Riordino della spesa pubblica per l’assistenza ed il lavoro

La senatrice Loredana De Petris (Sinistra, ecologia e libertà), con l’art. 9 della propria proposta di Istituzione del reddito minimo garantito, aveva chiesto il riesame della disciplina sulle prestazioni assistenziali erogate dallo Stato e che pesano sul bilancio pubblico 36,7 miliardi di euro [6]. La senatrice suggeriva il riordino di una serie di prestazioni per renderle coerenti con il reddito minimo garantito ed evitare delle duplicazioni [7]. Diverse delle prestazioni assistenziali citate dalla senatrice De Petris possono essere cancellate del tutto.

Nell’ambito di questo riordino del bilancio dello Stato, occorre poi ricordare i fondi che attualmente sono già destinati alle Politiche passive del lavoro e incentivi all’occupazione, che ammontano a 10,4 miliardi e che, in parte, potrebbero confluire nel Fondo per il reddito di base. Dalla riallocazione delle risorse delle due voci appena citate, si potrebbero recuperare probabilmente 20 miliardi di euro.

Aumento dell’imponibile netto dell’imposta sui redditi

L’abrogazione dei trattamenti agevolati a favore dei proprietari di immobili (cedolare secca sulle locazioni al 10% e al 21%) e dei premi di produttività, ovvero dei compensi erogati a livello aziendale a dipendenti del settore privato (tassazione sostitutiva dell’IRPEF e delle addizionali al 10%), dovrebbe essere una delle prime indispensabili iniziative di recupero all’imponibile fiscale. Per comprendere l’importo sottratto oggi alla tassazione, basta rilevare che gli imponibili di tali redditi sono stati, nel 2016, rispettivamente 9,3, 3,4 e 1,9 miliardi [8]. Tassando in maniera ordinaria tali redditi è facile calcolare un maggiore introito di almeno 2 miliardi.

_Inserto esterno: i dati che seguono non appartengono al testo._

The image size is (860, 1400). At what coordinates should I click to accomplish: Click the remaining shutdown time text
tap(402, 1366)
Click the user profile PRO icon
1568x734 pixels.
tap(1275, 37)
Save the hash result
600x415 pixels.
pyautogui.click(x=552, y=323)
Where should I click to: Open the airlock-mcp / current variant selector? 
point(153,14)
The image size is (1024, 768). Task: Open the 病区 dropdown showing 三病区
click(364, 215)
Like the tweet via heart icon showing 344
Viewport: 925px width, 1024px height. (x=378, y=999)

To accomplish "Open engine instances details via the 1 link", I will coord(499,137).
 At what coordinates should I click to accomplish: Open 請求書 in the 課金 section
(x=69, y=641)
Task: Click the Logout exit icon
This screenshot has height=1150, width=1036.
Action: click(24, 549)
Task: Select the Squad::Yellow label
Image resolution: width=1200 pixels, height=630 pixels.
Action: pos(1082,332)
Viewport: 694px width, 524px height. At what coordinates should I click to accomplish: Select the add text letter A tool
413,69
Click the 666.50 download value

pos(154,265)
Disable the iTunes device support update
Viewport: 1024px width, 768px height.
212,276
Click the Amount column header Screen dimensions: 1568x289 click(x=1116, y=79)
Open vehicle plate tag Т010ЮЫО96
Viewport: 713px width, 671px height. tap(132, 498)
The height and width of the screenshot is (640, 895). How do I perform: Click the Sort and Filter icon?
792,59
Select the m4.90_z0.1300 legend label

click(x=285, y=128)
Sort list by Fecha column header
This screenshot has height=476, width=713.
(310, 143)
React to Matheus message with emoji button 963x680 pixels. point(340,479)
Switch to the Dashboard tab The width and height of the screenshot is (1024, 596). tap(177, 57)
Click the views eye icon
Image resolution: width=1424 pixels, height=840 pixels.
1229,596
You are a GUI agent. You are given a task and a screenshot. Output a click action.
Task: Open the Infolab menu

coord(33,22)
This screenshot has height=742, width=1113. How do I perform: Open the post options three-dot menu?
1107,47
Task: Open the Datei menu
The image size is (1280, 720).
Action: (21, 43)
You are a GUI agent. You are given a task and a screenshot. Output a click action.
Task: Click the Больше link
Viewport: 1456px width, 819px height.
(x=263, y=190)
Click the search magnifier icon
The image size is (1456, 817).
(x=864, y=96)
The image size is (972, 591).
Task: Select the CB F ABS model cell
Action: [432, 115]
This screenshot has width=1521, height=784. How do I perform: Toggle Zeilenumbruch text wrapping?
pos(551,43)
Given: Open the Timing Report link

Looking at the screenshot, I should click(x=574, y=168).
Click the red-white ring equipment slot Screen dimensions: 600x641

Analogamente, si può intervenire sulle vincite al gioco. Il Lotto, dell’Enalotto, il “Gratta e Vinci”, attualmente, sulla base dell’art. 6 del Decreto Legge 24 aprile 2017, n. 50 [9] sono tassati alla fonte ad aliquote variabili tra l’8 e il 12% (e in certi casi anche con delle franchigie di 500 euro). Per quanto riguarda le slot machines e le videolotteries le aliquote sono rispettivamente del 19% e del 6%. Restano tuttavia escluse dalla tassazione le vincite alla “Lotteria Italia” come anche le scommesse e il poker. Considerando, invece, la tassazione effettuata solo in acconto, e non alla fonte, e il volume annuo del gioco (100 miliardi) e delle vincite, è possibile considerare almeno 4 miliardi di nuove entrate.

Nel momento in cui ogni persona fosse indipendente dall’altra perché beneficiaria di un proprio reddito di base mensile, non avrebbe senso mantenere l’istituto delle detrazioni fiscali. Queste, nell’anno 2016, secondo le Analisi statistiche – Dichiarazioni 2017 prodotte dal Ministero delle Finanze, sono ammontate complessivamente a 67,5 miliardi. In particolare, 42,1 miliardi per detrazioni per reddito di lavoro dipendente o pensione, e 12,6 miliardi per detrazioni per carichi di famiglia.

Alla stessa stregua il bonus IRPEF, che costa 9,3 miliardi, potrebbe essere eliminato a favore del reddito di base.

La Gazzetta Ufficiale del 25 luglio 2011 riporta tutta un’altra serie di oneri deducibili d’imposta che hanno un notevole impatto sulle entrate. Per citarne solo alcune: la detrazione delle spese d’istruzione costa all’Erario 297 milioni di euro, la detrazione per l’iscrizione annuale/abbonamento ad associazioni sportive costa 55 milioni di euro, la deduzione della rendita catastale dell’unità immobiliare adibita ad abitazione principale e delle relative pertinenze 3 miliardi di euro, la deduzione forfetaria dei canoni di locazione 1,3 miliardi di euro, l’assoggettamento a tassazione separata degli arretrati di lavoro dipendente 1 miliardo di euro.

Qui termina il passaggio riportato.